## [PROBLEM A]
Reproduce the blog post below word for word, from start to finish.
## [PROBLEM B]
Copy out every line of the rows below that contains the word "button", matching its case exactly.

## [READING PASSAGE]
Tuesday, January 13, 2009
Town and Country
I heard some disturbing news yesterday. It came to me second hand but that made it no less troubling. Leave it to an all men hunting trip to find out all the stuff you never knew and maybe didn’t want to know. Once a year for the last four (five?) years, my Dad and brother have driven from Soperton, Georgia to Noodle, Texas (18 hours- with 5 dogs AND a Kawasaki "mule") in order to hunt quail. On their way, they spend the night at our house and Jeff joins the last leg of the trip the next morning. It is one of those things Jeff looks forward to every year.
Hardly anything brings my Dad or my brother larger laughs than to tease Jeff, and I mean, tease him good. Blake probably enjoys it a tad more and only he can get away with the things he comes up with for Jeff! Thankfully, my husband is no novice at dishing out a little smack either, so they make a pretty entertaining pair, or annoying, however you want to look at it.
Of course, Dad and Blake’s favorite thing to rib Jeff about is being a “city boy” having grown up in Atlanta, “ITP” --inside the perimeter. If it is bass fishing in one of our ponds, putting him in a deer stand, deep sea fishing 25 miles out from St. George, or quail hunting in Noodle, they will figure out how to highlight his “urban-ness”. It may be regarding his choice of shoes, his pants, what he needs to plug in, his lack of camouflage or his lack of accessories that are headache orange. As my Dad MIGHT say, "to Jeff's parent’s credit", his family spent a lot of time in the country because both of Jeff’s parents grew up in a small town in south Georgia and moved to the city after marrying more than fifty years ago. So for a city boy, Jeff has some country boy “know-how” and joined my family with some good ol’ boy experience tucked under his fancy leather belt.

## [RECORDS FOR THE TASK]
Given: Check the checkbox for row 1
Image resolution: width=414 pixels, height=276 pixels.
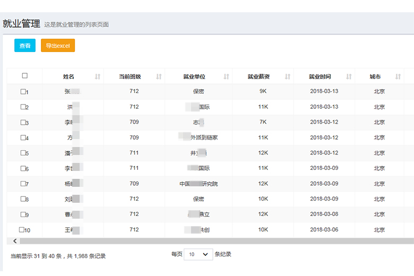Looking at the screenshot, I should coord(23,92).
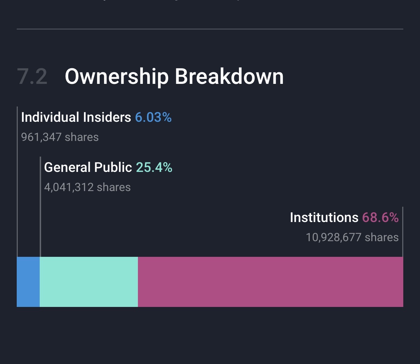This screenshot has height=364, width=420.
Task: Click the 6.03% insiders percentage
Action: (153, 117)
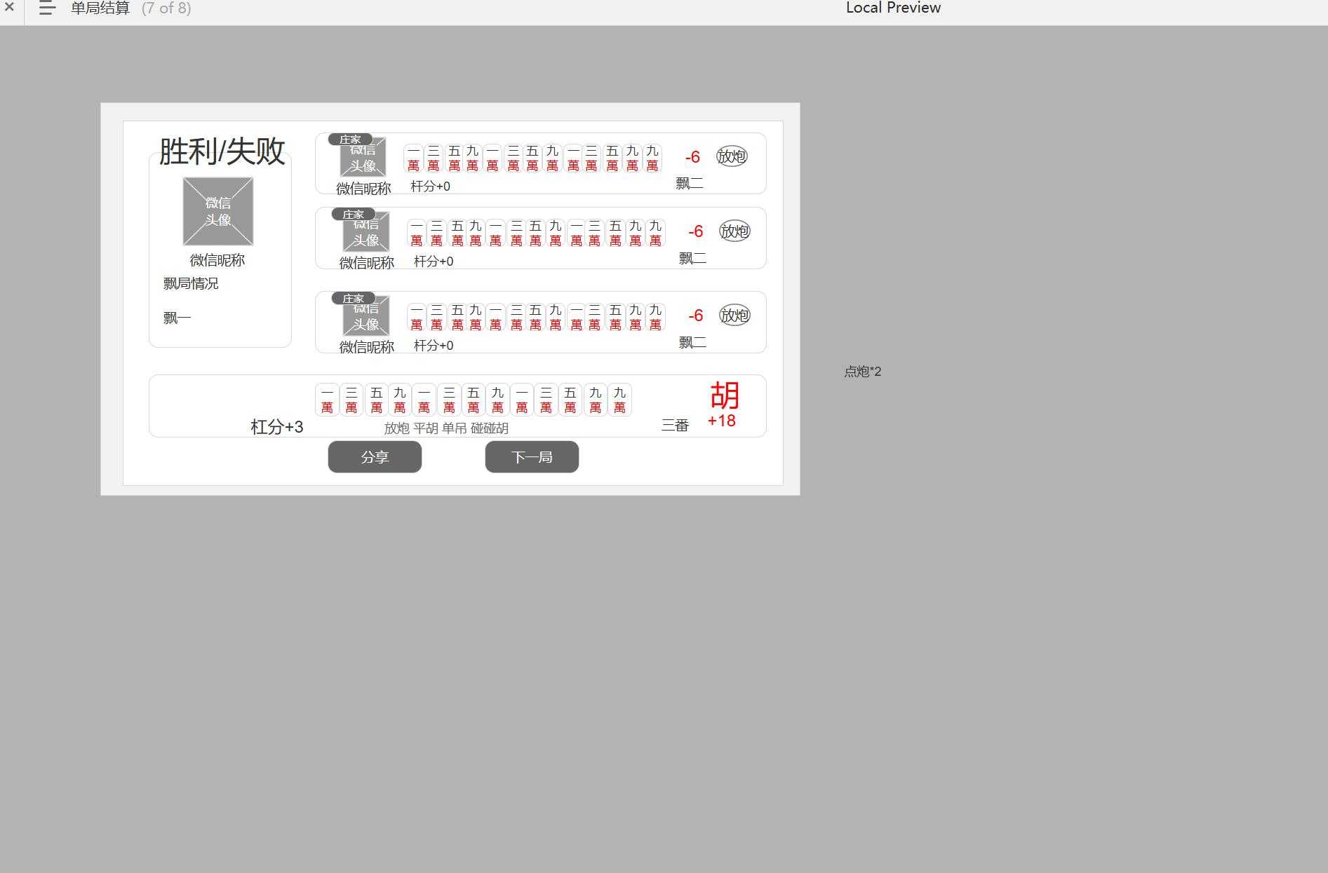Image resolution: width=1328 pixels, height=873 pixels.
Task: Click the 杠分+3 label
Action: (x=277, y=427)

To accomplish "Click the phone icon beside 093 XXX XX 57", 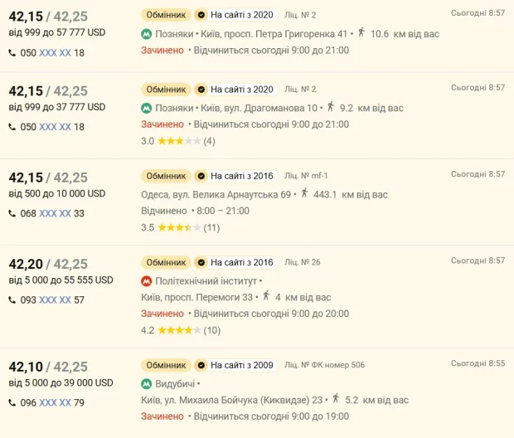I will coord(12,300).
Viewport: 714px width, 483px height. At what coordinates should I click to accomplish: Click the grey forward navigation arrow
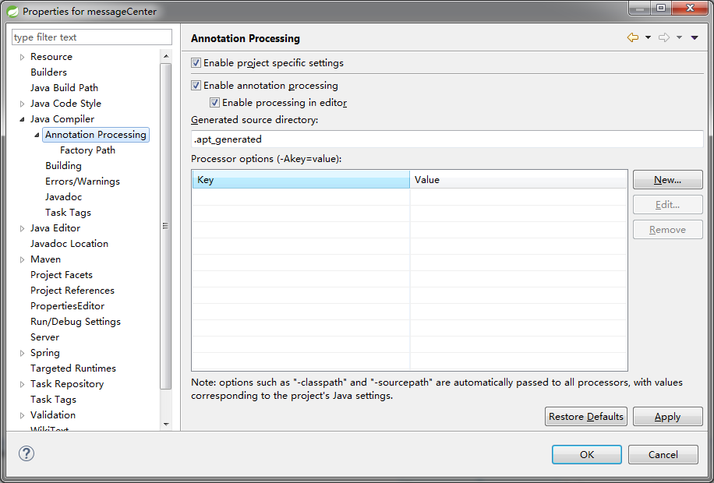tap(664, 38)
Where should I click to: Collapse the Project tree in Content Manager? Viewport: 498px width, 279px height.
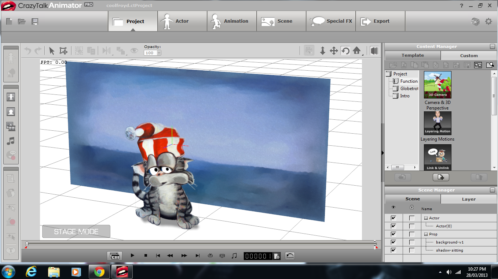389,74
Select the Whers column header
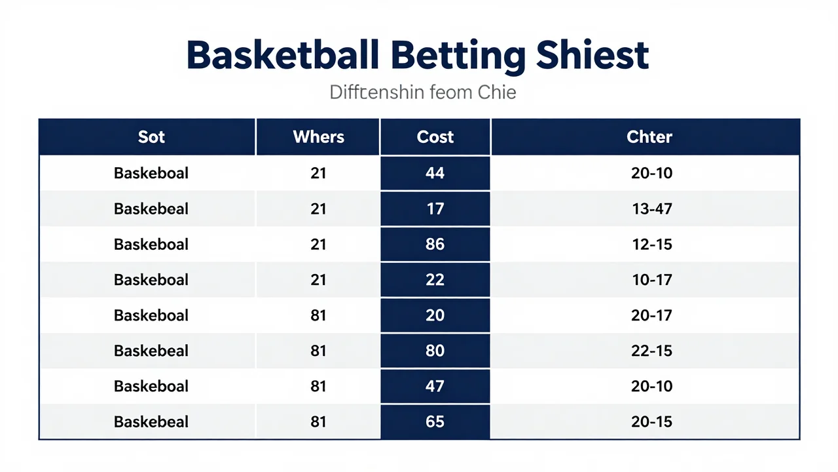Screen dimensions: 838x472 tap(318, 137)
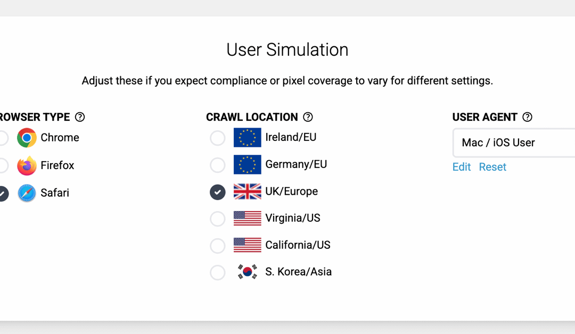The height and width of the screenshot is (334, 575).
Task: Toggle the selected UK/Europe radio button
Action: (x=217, y=192)
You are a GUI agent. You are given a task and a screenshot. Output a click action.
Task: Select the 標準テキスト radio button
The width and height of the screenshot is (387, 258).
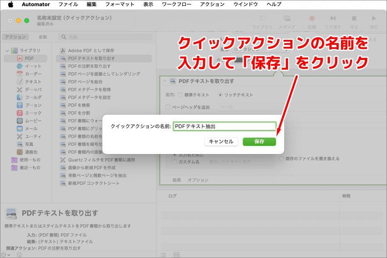click(180, 95)
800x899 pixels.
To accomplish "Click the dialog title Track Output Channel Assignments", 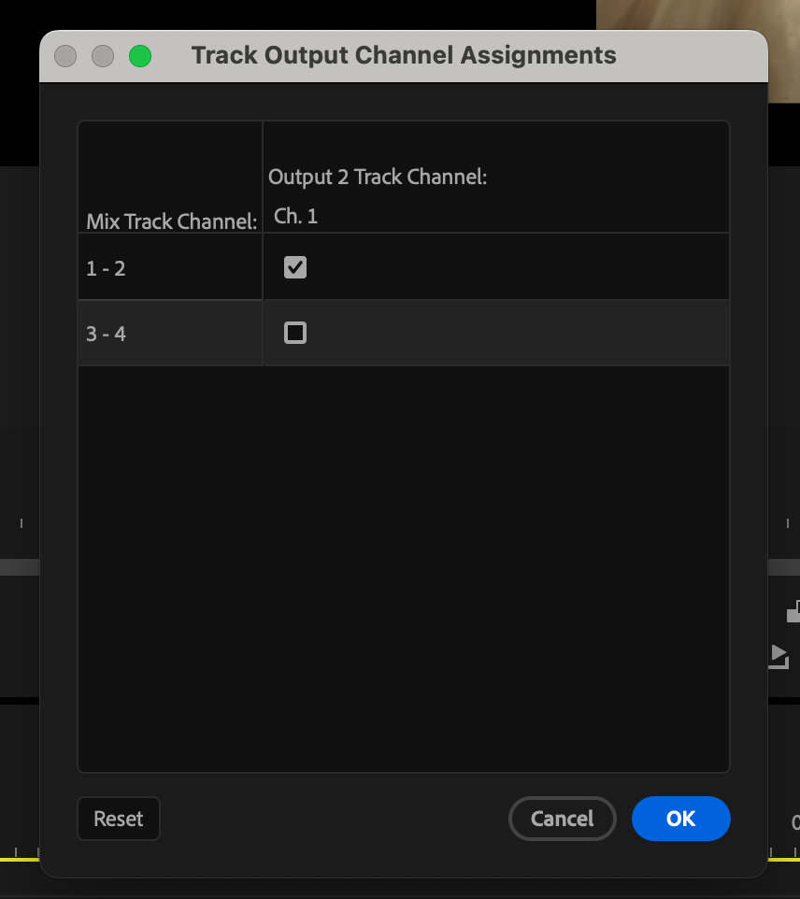I will (x=404, y=55).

## [OUTPUT A]
Tuesday, January 13, 2009
Town and Country
I heard some disturbing news yesterday. It came to me second hand but that made it no less troubling. Leave it to an all men hunting trip to find out all the stuff you never knew and maybe didn’t want to know. Once a year for the last four (five?) years, my Dad and brother have driven from Soperton, Georgia to Noodle, Texas (18 hours- with 5 dogs AND a Kawasaki "mule") in order to hunt quail. On their way, they spend the night at our house and Jeff joins the last leg of the trip the next morning. It is one of those things Jeff looks forward to every year.
Hardly anything brings my Dad or my brother larger laughs than to tease Jeff, and I mean, tease him good. Blake probably enjoys it a tad more and only he can get away with the things he comes up with for Jeff! Thankfully, my husband is no novice at dishing out a little smack either, so they make a pretty entertaining pair, or annoying, however you want to look at it.
Of course, Dad and Blake’s favorite thing to rib Jeff about is being a “city boy” having grown up in Atlanta, “ITP” --inside the perimeter. If it is bass fishing in one of our ponds, putting him in a deer stand, deep sea fishing 25 miles out from St. George, or quail hunting in Noodle, they will figure out how to highlight his “urban-ness”. It may be regarding his choice of shoes, his pants, what he needs to plug in, his lack of camouflage or his lack of accessories that are headache orange. As my Dad MIGHT say, "to Jeff's parent’s credit", his family spent a lot of time in the country because both of Jeff’s parents grew up in a small town in south Georgia and moved to the city after marrying more than fifty years ago. So for a city boy, Jeff has some country boy “know-how” and joined my family with some good ol’ boy experience tucked under his fancy leather belt.

## [OUTPUT B]
Task: Toggle the selected UK/Europe radio button
Task: Select the 標準テキスト radio button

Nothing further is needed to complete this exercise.